A jornalista Cristina Serra fez duras críticas a uma decisão da Justiça de Alagoas que condenou vítimas do desastre provocado pela mineração de salgema da Braskem, em Maceió, após a realização de um protesto pacífico em frente à sede da empresa. Para ela, trata-se de uma das situações “mais infames, aviltantes e covardes” possíveis: a transformação de vítimas de um crime em rés.
Segundo Serra, o caso envolve moradores de cinco bairros afetados pelo afundamento do solo causado pela atividade minerária da Braskem, que atingiu diretamente cerca de 60 mil pessoas. As vítimas realizaram diversas manifestações ao longo dos anos, exercício que, como destaca a jornalista, é um direito constitucional. Uma dessas mobilizações ocorreu em dezembro de 2021, de forma pacífica, em frente à empresa.
A Braskem recorreu ao Judiciário, e a decisão, proferida recentemente pelo juiz José Frânio dos Santos Oliveira, da 29ª Vara Cível da capital, determinou que os manifestantes não podem mais protestar nas imediações da empresa.
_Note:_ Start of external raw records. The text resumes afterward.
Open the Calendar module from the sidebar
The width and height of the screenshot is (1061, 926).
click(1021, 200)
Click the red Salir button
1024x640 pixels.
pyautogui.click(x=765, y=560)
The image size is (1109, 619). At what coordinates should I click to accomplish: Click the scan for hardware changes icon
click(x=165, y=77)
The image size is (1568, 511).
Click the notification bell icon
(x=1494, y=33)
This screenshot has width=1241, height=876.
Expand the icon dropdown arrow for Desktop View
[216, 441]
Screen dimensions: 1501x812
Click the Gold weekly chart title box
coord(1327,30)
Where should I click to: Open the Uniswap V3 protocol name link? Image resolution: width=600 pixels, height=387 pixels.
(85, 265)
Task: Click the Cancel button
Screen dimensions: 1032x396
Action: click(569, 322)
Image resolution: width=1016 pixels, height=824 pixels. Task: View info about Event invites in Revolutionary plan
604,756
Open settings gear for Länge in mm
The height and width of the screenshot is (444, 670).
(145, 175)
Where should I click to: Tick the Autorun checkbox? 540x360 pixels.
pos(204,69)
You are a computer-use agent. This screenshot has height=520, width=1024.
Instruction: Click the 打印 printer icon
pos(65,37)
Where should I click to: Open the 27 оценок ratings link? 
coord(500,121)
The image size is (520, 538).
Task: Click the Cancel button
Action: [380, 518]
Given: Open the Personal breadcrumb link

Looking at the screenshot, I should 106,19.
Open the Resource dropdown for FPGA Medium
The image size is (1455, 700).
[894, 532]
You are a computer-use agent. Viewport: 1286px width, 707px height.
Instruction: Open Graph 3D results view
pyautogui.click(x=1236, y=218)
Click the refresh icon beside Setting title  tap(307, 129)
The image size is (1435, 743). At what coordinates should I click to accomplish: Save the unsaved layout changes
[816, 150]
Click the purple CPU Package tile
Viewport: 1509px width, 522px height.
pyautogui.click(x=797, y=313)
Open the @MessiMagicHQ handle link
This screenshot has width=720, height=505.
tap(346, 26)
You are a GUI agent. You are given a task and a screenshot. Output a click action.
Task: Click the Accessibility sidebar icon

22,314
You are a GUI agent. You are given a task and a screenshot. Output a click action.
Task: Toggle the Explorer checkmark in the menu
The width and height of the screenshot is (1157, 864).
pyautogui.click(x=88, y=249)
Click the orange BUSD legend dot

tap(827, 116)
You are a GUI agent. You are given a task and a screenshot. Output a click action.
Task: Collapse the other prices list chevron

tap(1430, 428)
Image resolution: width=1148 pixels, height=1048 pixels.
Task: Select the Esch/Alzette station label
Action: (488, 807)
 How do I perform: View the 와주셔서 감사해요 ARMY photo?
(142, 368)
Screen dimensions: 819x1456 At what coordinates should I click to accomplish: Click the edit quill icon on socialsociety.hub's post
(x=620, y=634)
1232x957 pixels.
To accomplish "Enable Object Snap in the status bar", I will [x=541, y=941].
Além disso, eles ficaram sujeitos a multa em caso de descumprimento e foram condenados ao pagamento de custas processuais e honorários advocatícios.
Para Cristina Serra, a medida agrava ainda mais a situação de quem já sofreu perdas patrimoniais, emocionais e sociais profundas. “A pessoa sofre impactos devastadores e não tem o direito sequer de se manifestar, de protestar em frente à sede da empresa”, afirmou.
A jornalista ressaltou que cabe recurso e que as vítimas devem recorrer da decisão. Ela disse esperar que a segunda instância reverta o que classificou como uma “vergonha para o Judiciário alagoano” e criticou a relação entre o sistema de Justiça e interesses econômicos. “Isso é resultado de um Poder Judiciário aqui no Brasil que é amigo do poder econômico”, concluiu.